(Records drawn from a dataset)
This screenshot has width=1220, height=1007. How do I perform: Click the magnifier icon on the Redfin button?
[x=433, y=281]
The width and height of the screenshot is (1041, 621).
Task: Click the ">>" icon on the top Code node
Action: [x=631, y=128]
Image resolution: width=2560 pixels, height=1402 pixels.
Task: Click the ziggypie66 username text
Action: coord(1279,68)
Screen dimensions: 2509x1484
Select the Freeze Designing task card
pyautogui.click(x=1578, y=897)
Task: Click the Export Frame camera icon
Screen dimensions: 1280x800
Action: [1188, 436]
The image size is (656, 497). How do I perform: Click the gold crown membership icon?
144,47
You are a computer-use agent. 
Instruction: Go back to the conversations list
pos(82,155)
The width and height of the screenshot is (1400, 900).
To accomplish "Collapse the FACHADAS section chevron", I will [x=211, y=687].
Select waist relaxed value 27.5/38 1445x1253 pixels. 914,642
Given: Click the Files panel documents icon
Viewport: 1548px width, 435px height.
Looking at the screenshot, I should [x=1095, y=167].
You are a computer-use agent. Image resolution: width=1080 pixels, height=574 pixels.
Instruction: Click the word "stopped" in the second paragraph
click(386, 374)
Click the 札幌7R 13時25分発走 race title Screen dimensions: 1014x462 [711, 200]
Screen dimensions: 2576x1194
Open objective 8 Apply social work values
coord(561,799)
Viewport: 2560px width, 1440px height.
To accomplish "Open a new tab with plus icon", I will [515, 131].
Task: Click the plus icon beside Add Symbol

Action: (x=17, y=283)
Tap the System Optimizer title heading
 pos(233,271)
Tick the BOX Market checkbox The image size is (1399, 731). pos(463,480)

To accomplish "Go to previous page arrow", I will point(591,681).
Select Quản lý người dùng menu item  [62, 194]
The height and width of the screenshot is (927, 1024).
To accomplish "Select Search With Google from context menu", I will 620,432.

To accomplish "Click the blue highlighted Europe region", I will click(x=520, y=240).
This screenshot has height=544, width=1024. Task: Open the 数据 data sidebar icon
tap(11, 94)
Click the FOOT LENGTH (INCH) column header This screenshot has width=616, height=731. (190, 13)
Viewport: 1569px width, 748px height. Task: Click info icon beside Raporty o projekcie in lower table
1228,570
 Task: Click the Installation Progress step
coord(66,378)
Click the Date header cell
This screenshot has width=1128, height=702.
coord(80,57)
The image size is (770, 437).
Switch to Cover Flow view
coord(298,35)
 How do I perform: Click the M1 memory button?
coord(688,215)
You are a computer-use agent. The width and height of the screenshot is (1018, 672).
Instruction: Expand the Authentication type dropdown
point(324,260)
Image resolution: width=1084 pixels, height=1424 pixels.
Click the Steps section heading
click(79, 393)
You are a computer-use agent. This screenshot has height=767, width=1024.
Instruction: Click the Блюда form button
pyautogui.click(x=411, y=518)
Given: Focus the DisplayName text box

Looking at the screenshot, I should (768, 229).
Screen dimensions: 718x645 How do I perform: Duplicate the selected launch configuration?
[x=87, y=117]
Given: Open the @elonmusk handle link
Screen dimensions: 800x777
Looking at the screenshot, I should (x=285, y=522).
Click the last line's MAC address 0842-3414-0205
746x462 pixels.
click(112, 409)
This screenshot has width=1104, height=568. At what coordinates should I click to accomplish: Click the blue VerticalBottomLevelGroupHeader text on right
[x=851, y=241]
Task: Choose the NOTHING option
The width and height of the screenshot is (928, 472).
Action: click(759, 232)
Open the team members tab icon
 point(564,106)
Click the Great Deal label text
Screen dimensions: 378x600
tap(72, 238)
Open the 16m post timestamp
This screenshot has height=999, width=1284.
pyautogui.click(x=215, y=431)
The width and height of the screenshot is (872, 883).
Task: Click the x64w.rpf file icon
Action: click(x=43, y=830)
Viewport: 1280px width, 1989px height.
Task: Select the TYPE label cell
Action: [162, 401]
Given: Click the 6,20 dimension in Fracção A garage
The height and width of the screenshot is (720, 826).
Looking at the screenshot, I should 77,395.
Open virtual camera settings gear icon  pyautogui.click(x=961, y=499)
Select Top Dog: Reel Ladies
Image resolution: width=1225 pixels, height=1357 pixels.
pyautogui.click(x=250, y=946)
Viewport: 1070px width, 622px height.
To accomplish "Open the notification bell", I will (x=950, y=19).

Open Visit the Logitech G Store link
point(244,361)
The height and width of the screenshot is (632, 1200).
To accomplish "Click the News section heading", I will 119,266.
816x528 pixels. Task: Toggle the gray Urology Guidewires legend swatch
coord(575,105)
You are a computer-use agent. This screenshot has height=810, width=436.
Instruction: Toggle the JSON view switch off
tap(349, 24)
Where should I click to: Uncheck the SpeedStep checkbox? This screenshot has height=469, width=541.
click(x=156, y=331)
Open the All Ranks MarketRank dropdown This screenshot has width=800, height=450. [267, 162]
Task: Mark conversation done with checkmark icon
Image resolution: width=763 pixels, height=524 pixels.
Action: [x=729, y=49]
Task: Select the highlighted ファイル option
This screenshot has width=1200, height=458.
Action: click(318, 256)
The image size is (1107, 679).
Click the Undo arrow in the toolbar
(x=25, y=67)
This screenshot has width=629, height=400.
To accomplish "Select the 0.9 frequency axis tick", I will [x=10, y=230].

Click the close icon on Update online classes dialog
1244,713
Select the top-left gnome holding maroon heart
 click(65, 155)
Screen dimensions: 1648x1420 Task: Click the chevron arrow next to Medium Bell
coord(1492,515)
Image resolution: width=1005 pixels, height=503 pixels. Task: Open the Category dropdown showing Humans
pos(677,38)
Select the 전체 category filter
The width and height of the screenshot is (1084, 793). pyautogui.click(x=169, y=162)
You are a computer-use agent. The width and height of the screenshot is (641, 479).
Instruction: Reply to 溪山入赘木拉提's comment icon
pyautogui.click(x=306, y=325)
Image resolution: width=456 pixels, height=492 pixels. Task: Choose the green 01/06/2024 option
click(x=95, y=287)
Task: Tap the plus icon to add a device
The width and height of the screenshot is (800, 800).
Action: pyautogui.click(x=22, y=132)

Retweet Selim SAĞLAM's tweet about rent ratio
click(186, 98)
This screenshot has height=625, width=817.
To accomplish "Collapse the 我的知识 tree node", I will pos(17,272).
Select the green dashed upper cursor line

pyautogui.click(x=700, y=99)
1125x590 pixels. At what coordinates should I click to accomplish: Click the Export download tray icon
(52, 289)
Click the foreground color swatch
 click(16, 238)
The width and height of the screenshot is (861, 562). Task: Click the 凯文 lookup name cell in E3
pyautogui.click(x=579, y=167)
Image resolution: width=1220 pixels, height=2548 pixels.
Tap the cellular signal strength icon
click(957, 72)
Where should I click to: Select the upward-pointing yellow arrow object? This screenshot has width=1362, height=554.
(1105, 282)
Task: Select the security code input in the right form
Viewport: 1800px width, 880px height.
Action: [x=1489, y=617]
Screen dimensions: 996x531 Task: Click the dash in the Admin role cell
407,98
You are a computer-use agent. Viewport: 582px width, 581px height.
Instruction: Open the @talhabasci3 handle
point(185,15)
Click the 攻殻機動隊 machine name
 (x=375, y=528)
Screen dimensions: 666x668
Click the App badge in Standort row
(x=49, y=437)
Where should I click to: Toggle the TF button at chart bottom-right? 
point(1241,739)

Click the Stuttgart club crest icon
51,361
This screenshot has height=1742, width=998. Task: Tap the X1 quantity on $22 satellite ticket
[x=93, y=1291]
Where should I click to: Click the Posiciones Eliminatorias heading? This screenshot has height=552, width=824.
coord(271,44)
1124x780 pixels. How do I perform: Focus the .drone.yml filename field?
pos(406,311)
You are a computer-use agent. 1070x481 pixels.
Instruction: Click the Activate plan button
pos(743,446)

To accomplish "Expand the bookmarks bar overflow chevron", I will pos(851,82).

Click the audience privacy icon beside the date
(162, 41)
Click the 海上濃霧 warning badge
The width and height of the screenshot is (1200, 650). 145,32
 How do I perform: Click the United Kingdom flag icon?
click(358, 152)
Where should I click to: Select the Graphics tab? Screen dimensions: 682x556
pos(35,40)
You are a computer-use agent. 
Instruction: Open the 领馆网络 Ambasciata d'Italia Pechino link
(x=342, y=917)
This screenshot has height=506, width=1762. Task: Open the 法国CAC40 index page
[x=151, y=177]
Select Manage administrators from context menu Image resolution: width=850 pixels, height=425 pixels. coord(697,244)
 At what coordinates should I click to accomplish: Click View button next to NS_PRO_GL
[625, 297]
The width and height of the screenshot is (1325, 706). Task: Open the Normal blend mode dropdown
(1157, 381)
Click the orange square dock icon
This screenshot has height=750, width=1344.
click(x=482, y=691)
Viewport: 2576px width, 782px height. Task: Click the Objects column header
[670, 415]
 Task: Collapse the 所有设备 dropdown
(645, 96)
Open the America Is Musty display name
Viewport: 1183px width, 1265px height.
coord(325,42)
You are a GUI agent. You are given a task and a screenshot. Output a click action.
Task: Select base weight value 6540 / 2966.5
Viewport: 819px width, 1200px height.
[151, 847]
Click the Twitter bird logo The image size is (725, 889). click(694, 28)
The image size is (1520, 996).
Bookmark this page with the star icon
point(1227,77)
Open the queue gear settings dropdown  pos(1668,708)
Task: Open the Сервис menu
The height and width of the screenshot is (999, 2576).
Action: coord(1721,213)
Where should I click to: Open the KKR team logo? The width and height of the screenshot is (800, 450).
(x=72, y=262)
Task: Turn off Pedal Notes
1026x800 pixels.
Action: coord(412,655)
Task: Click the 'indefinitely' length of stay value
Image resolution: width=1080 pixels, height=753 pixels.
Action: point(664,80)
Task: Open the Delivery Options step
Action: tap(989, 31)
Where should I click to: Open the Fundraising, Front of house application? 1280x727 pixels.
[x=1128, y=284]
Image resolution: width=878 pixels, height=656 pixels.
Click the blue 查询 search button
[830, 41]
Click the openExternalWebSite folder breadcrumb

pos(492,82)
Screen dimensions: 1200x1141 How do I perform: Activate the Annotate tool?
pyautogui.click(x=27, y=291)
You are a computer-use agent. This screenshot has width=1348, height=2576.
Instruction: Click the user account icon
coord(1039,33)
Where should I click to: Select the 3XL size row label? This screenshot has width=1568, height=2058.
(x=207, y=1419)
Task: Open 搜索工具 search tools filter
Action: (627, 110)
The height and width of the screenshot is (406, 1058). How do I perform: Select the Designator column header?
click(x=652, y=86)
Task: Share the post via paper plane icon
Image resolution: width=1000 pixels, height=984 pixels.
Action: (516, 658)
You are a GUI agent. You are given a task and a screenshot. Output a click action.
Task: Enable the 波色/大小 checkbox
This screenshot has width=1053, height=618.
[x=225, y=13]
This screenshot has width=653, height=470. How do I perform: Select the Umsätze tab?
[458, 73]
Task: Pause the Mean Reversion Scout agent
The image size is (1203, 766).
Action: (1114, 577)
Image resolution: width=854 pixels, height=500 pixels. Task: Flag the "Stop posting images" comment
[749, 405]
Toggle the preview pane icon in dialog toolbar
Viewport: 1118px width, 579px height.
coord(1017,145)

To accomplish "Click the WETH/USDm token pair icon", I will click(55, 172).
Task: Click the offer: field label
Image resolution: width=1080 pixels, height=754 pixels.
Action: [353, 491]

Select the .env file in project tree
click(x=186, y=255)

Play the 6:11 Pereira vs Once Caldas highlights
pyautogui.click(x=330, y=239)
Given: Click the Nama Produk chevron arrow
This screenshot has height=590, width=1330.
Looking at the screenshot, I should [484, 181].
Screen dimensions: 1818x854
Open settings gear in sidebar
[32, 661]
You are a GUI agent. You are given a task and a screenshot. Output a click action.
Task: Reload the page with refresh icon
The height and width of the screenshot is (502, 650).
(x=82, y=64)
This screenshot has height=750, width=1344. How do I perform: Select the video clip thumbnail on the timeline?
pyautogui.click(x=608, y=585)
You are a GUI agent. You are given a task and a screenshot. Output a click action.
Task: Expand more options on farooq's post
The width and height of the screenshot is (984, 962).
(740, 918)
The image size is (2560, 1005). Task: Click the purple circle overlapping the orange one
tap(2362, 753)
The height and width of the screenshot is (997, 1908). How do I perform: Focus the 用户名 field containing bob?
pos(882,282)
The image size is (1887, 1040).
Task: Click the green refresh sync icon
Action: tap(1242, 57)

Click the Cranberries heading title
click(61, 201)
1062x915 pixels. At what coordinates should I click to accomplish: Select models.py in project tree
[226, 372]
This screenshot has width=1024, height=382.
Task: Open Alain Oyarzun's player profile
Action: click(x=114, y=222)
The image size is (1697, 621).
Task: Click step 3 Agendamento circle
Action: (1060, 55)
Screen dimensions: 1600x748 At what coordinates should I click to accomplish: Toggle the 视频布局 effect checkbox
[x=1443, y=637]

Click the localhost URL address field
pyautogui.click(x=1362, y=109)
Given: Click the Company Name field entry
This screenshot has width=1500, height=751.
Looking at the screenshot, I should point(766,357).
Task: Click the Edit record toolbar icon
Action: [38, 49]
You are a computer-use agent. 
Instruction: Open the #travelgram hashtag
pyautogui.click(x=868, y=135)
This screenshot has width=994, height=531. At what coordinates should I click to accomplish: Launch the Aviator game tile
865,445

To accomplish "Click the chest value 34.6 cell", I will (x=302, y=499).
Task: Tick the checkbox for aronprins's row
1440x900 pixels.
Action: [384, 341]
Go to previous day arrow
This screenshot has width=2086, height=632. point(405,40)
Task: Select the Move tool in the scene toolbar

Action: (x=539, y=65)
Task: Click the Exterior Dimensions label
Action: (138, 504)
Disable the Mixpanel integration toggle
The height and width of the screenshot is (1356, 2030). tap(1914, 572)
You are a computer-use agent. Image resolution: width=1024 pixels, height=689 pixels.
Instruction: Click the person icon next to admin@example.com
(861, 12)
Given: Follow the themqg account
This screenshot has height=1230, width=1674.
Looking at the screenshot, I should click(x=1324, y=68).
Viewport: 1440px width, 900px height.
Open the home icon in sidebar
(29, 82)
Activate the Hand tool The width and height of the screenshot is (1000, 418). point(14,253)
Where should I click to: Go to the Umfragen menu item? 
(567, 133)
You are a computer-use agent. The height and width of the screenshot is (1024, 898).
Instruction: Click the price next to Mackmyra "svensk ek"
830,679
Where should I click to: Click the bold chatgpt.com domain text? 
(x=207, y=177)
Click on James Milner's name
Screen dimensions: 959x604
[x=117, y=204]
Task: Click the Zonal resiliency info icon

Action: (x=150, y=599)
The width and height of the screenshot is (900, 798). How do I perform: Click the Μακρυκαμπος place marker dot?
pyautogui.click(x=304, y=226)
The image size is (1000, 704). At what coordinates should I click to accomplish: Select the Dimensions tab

The problem.
Go to the line with "The height and width of the screenshot is (632, 1200)." in the entries above and repeat every line from there through the line with "This screenshot has width=629, height=400.", exactly and with no other text.

Your response.
The height and width of the screenshot is (632, 1200).
To accomplish "Click the News section heading", I will 119,266.
816x528 pixels. Task: Toggle the gray Urology Guidewires legend swatch
coord(575,105)
You are a computer-use agent. This screenshot has height=810, width=436.
Instruction: Toggle the JSON view switch off
tap(349, 24)
Where should I click to: Uncheck the SpeedStep checkbox? This screenshot has height=469, width=541.
click(x=156, y=331)
Open the All Ranks MarketRank dropdown This screenshot has width=800, height=450. [267, 162]
Task: Mark conversation done with checkmark icon
Image resolution: width=763 pixels, height=524 pixels.
Action: [x=729, y=49]
Task: Select the highlighted ファイル option
This screenshot has width=1200, height=458.
Action: click(318, 256)
The image size is (1107, 679).
Click the Undo arrow in the toolbar
(x=25, y=67)
This screenshot has width=629, height=400.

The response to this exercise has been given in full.